- [Requirement]:
Which lines of the records below contain the word "next"? Show each one.

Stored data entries
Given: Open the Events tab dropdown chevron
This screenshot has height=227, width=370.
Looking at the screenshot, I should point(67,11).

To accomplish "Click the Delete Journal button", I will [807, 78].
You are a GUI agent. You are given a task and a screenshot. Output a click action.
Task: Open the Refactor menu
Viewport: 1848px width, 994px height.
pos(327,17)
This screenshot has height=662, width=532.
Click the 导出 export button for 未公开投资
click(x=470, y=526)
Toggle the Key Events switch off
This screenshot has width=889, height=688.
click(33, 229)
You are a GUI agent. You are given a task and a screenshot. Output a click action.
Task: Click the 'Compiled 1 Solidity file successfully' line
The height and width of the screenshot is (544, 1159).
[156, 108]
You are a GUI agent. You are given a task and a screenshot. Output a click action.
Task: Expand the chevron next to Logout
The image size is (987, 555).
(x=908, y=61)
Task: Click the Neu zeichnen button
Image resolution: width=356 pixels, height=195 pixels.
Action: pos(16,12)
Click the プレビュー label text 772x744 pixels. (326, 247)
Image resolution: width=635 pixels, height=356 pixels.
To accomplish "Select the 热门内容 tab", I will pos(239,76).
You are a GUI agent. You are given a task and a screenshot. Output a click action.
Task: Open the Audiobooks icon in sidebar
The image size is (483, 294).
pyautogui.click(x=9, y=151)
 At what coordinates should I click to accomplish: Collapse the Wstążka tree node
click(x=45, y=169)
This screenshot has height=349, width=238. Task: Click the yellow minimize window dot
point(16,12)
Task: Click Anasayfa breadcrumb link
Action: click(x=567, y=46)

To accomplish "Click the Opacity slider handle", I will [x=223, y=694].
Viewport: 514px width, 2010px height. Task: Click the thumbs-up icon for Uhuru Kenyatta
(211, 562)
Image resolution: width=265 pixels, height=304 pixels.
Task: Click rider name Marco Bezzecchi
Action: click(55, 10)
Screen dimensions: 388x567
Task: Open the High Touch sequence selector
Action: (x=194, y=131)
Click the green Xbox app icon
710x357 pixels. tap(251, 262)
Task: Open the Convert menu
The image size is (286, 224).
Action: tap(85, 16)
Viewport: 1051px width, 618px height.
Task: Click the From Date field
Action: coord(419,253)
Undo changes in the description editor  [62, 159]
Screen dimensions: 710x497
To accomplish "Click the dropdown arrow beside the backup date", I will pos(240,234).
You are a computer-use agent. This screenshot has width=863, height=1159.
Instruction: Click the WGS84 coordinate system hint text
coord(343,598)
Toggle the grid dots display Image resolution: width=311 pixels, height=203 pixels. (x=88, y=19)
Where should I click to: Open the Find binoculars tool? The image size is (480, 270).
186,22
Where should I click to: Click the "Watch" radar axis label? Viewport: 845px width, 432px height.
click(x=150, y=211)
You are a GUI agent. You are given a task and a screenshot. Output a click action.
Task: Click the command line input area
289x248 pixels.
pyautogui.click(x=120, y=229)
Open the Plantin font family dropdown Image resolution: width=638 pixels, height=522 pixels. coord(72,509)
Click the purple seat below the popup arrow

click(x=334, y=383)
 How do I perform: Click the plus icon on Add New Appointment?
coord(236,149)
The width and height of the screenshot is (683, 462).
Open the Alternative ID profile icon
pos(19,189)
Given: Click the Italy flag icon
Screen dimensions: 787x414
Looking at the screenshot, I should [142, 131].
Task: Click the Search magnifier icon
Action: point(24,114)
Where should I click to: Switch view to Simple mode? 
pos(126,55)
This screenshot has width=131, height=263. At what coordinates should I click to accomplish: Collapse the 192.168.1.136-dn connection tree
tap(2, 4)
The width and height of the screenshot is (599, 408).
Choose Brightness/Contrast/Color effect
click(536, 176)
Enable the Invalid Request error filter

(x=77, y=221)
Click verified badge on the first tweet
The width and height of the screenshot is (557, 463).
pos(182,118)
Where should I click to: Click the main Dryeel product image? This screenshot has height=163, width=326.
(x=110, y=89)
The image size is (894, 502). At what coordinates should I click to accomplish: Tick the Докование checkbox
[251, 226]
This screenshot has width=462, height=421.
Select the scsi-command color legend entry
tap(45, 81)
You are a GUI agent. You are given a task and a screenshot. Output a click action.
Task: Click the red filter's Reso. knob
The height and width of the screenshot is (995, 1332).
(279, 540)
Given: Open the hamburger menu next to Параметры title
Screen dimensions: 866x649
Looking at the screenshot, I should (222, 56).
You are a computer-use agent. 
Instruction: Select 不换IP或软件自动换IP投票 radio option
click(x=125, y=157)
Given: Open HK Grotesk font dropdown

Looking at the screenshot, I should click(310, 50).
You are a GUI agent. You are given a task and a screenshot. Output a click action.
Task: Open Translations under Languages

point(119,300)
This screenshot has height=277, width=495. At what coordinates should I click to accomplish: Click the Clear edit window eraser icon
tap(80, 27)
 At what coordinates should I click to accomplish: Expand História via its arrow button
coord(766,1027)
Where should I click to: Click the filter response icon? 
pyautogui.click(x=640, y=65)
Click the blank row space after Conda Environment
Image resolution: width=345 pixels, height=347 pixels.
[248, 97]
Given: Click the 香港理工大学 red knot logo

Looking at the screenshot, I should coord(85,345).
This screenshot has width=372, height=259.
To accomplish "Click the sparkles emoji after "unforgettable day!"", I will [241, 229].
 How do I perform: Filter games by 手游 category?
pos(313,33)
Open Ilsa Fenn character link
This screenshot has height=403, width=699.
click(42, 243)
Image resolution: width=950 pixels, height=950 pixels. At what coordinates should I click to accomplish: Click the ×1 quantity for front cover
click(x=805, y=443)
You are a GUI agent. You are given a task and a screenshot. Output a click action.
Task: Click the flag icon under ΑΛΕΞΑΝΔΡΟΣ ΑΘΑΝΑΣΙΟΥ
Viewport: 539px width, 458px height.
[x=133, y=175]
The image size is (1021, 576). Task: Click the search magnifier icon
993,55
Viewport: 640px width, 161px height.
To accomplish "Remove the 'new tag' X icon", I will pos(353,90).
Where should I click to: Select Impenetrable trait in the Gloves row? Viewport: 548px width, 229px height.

- [Exercise solution]:
Task: Expand the chevron next to Logout
Given: Open the hamburger menu next to Параметры title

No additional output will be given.